### DESCRIPTION OF THE TASK
Set down each entry as it stands. Skip the pictures.

### DATA SUPPLIED
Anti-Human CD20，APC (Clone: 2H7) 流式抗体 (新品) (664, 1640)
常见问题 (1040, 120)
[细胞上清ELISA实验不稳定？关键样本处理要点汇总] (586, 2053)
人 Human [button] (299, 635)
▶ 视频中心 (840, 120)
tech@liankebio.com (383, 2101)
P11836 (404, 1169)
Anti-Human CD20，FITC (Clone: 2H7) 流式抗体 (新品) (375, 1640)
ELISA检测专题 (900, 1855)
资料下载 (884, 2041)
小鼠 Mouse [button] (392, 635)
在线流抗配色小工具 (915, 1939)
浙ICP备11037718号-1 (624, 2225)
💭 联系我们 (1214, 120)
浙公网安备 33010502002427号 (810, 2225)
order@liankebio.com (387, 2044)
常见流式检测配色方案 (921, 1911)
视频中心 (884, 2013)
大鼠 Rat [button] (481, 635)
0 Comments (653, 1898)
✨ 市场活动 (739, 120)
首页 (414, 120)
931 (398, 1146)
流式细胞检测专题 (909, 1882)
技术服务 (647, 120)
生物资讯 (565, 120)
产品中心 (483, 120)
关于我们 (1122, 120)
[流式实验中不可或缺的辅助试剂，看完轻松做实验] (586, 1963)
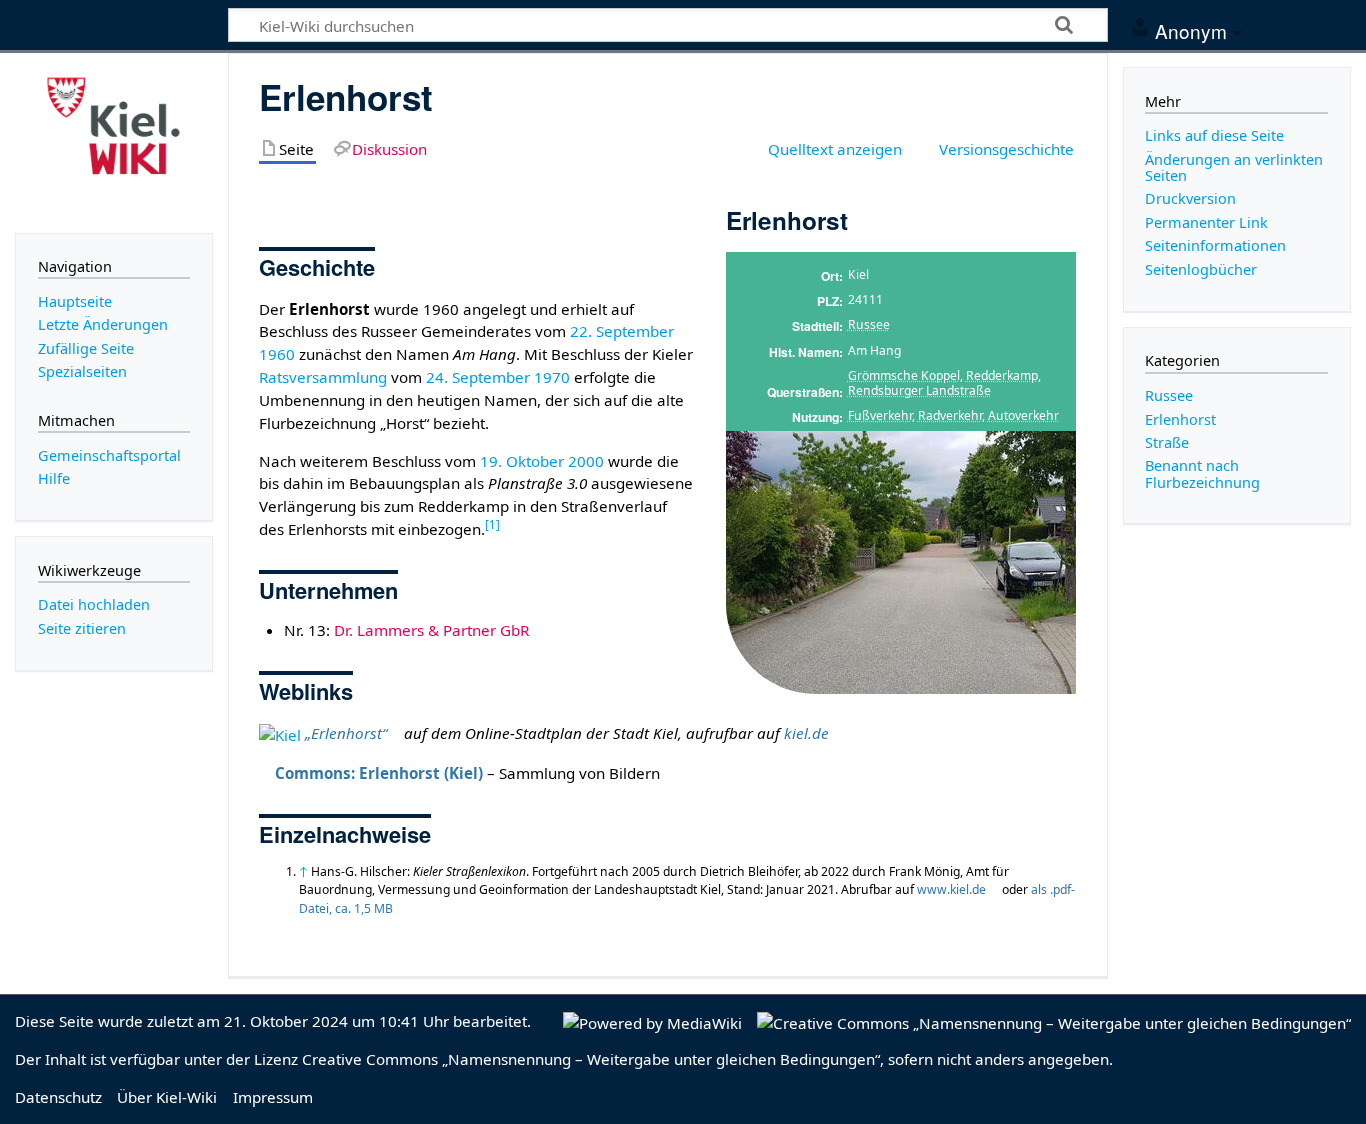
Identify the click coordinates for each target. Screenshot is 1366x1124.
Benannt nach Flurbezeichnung (1202, 473)
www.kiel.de (951, 889)
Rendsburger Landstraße (919, 390)
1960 (277, 354)
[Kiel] (280, 733)
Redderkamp (1002, 375)
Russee (869, 324)
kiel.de (806, 733)
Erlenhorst (1180, 419)
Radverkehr (950, 415)
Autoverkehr (1023, 415)
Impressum (273, 1097)
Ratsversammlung (323, 377)
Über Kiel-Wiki (167, 1097)
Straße (1167, 442)
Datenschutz (58, 1097)
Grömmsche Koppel (904, 375)
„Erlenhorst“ (346, 733)
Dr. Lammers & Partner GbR (431, 630)
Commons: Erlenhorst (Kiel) (379, 773)
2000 (586, 461)
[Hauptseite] (114, 141)
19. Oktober (522, 461)
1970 (552, 377)
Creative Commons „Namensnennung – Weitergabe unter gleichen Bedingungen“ (591, 1059)
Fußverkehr (880, 415)
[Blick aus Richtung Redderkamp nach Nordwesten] (901, 562)
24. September (478, 377)
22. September (622, 331)
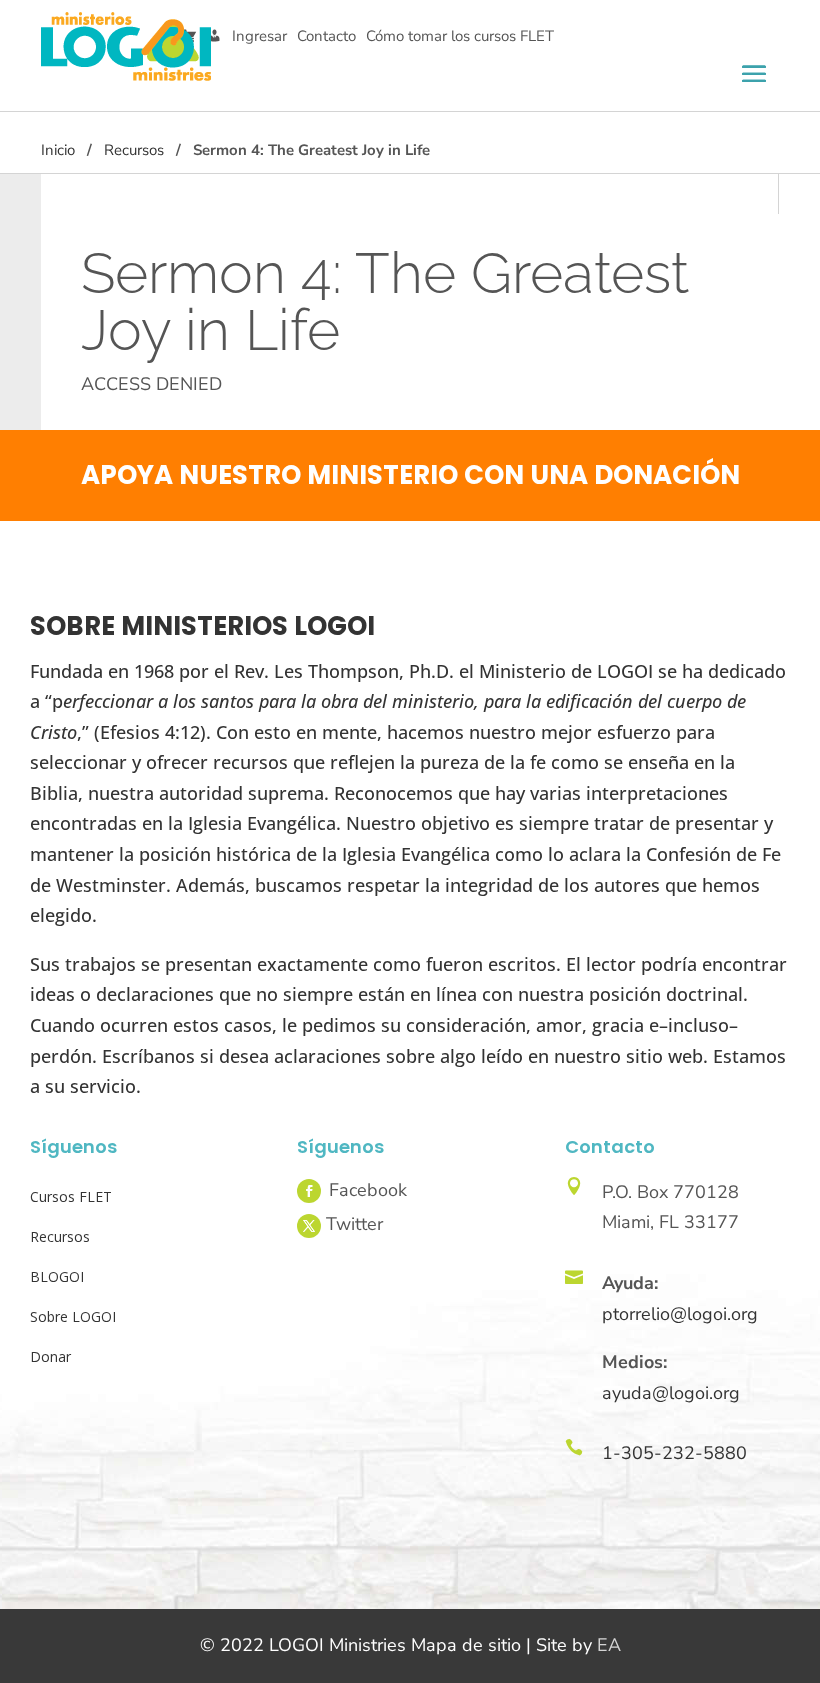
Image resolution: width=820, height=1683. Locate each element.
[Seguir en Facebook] (309, 1191)
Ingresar (259, 36)
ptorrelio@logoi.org (680, 1314)
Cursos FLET (71, 1196)
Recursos (134, 150)
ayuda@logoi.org (671, 1393)
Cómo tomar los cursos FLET (460, 36)
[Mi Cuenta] (214, 36)
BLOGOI (57, 1276)
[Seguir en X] (309, 1226)
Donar (50, 1356)
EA (609, 1645)
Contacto (326, 36)
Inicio (58, 150)
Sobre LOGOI (73, 1316)
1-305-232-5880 (674, 1453)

### SOLUTION
Anti-Human CD20，APC (Clone: 2H7) 流式抗体 (新品) (664, 1640)
常见问题 (1040, 120)
[细胞上清ELISA实验不稳定？关键样本处理要点汇总] (586, 2053)
人 Human [button] (299, 635)
▶ 视频中心 (840, 120)
tech@liankebio.com (383, 2101)
P11836 (404, 1169)
Anti-Human CD20，FITC (Clone: 2H7) 流式抗体 (新品) (375, 1640)
ELISA检测专题 (900, 1855)
资料下载 (884, 2041)
小鼠 Mouse [button] (392, 635)
在线流抗配色小工具 (915, 1939)
浙ICP备11037718号-1 (624, 2225)
💭 联系我们 (1214, 120)
浙公网安备 33010502002427号 (810, 2225)
order@liankebio.com (387, 2044)
常见流式检测配色方案 (921, 1911)
视频中心 (884, 2013)
大鼠 Rat [button] (481, 635)
0 Comments (653, 1898)
✨ 市场活动 (739, 120)
首页 (414, 120)
931 (398, 1146)
流式细胞检测专题 (909, 1882)
技术服务 (647, 120)
生物资讯 (565, 120)
产品中心 (483, 120)
关于我们 (1122, 120)
[流式实验中不可或缺的辅助试剂，看完轻松做实验] (586, 1963)
Identify the click coordinates for each target. Screenshot is 1366x1124.
Benannt nach Flurbezeichnung (1202, 473)
www.kiel.de (951, 889)
Rendsburger Landstraße (919, 390)
1960 (277, 354)
[Kiel] (280, 733)
Redderkamp (1002, 375)
Russee (869, 324)
kiel.de (806, 733)
Erlenhorst (1180, 419)
Radverkehr (950, 415)
Autoverkehr (1023, 415)
Impressum (273, 1097)
Ratsversammlung (323, 377)
Über Kiel-Wiki (167, 1097)
Straße (1167, 442)
Datenschutz (58, 1097)
Grömmsche Koppel (904, 375)
„Erlenhorst“ (346, 733)
Dr. Lammers & Partner GbR (431, 630)
Commons: Erlenhorst (Kiel) (379, 773)
2000 (586, 461)
[Hauptseite] (114, 141)
19. Oktober (522, 461)
1970 (552, 377)
Creative Commons „Namensnennung – Weitergabe unter gleichen Bedingungen“ (591, 1059)
Fußverkehr (880, 415)
[Blick aus Richtung Redderkamp nach Nordwesten] (901, 562)
24. September (478, 377)
22. September (622, 331)
Image resolution: width=820, height=1683. Locate each element.
[Seguir en Facebook] (309, 1191)
Ingresar (259, 36)
ptorrelio@logoi.org (680, 1314)
Cursos FLET (71, 1196)
Recursos (134, 150)
ayuda@logoi.org (671, 1393)
Cómo tomar los cursos FLET (460, 36)
[Mi Cuenta] (214, 36)
BLOGOI (57, 1276)
[Seguir en X] (309, 1226)
Donar (50, 1356)
EA (609, 1645)
Contacto (326, 36)
Inicio (58, 150)
Sobre LOGOI (73, 1316)
1-305-232-5880 (674, 1453)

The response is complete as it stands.